Luminance of an LED depends on a current flowing through it, so an LED drive circuit is required to convert mains supply into constant current output or constant voltage output so as to drive the LED. Under occasions of phase-control dimming, an LED dimmer circuit may include a phase-control light dimmer and an LED drive circuit.
FIG. 1 illustrates a schematic diagram of a prior art phase-control light dimmer. As shown in FIG. 1, holding current is required for conduction of triac (DIAC, TRIC). Therefore, in order to realize LED dimming, a fixed load (also known as a dead load or a bleeder resistor) is added in many types of LED driver circuits to hold a minimum breakover current during conduction, thus enabling a phase angle signal for dimming control to be detected accurately. For example, FIG. 2 illustrates an LED dimmer circuit employing the phase-control light dimmer of FIG. 1, an LM3445 scheme adopted by U.S. National Semiconductor Corporation. However, additional fixed loads, such as dead load 21 in FIG. 2, may cause relatively great loss, which may reduce efficiency of an LED drive circuit.
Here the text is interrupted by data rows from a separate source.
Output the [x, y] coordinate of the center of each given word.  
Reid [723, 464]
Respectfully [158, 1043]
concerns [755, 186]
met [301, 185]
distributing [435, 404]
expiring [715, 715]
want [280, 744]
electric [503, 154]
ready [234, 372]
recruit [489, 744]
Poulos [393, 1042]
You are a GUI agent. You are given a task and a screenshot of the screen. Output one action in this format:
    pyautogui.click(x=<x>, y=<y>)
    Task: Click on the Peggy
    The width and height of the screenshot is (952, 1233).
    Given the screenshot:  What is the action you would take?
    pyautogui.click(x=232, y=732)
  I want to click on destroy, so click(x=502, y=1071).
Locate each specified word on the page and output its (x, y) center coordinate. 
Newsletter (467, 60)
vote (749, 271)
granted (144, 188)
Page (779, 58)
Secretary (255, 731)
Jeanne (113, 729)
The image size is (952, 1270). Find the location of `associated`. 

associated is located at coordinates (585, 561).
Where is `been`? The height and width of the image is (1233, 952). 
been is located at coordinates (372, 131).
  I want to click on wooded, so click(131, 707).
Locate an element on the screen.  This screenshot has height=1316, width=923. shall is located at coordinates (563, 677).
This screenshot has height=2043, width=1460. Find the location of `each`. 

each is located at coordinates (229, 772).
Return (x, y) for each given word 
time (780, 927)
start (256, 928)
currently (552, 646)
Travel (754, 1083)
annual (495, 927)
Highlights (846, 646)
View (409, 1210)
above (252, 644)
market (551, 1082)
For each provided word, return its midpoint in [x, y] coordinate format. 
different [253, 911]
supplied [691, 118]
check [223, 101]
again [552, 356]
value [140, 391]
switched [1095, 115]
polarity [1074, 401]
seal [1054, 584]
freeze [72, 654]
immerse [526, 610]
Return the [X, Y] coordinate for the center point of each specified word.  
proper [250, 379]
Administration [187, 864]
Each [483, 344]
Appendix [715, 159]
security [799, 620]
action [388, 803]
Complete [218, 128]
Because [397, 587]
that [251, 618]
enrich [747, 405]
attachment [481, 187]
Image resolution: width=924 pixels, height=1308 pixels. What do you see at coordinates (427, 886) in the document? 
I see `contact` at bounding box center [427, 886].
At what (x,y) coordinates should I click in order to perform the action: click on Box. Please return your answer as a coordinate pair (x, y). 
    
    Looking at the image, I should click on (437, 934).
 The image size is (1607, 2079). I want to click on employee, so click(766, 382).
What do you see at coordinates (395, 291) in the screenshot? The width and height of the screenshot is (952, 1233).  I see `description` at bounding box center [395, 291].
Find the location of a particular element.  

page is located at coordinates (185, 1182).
In some occasions, a PFC (power factor correction) scheme is adopted for a prior LED drive circuit. During conduction of the phase-control light dimmer, input current and input voltage of the drive circuit are same in phase and proportional in amplitude. The LED drive circuit may use an output load as a load of a light dimmer, thus leaving out a dead load. By sampling a conduction angle of input voltage of the drive circuit, the LED drive circuit filters the conduction angle and converts it into a DC signal whose amplitude is in direct proportion to the conduction angle of dimming signal output by the phase-control light dimmer. The DC signal is used as a reference for comparing with an output current, so as to output an error signal and to control magnitude of the output current. However, this dimming mode has problems of startup flickering and failure of wide range dimming. Specifically speaking, if the phase-control light dimmer is started up when the conduction angle is relatively small, a certain delay time exists when the conduction angle of the input voltage is filtered and converted into the DC signal, and the DC signal within the delay time fails to reflect change of the phase angle for the input voltage in a rapid and accurate way, thus leading to higher current reference and heavier output current within the delay time, which may cause flickering. Moreover, there may be also problems of complex reference sampling circuits and excessive elements.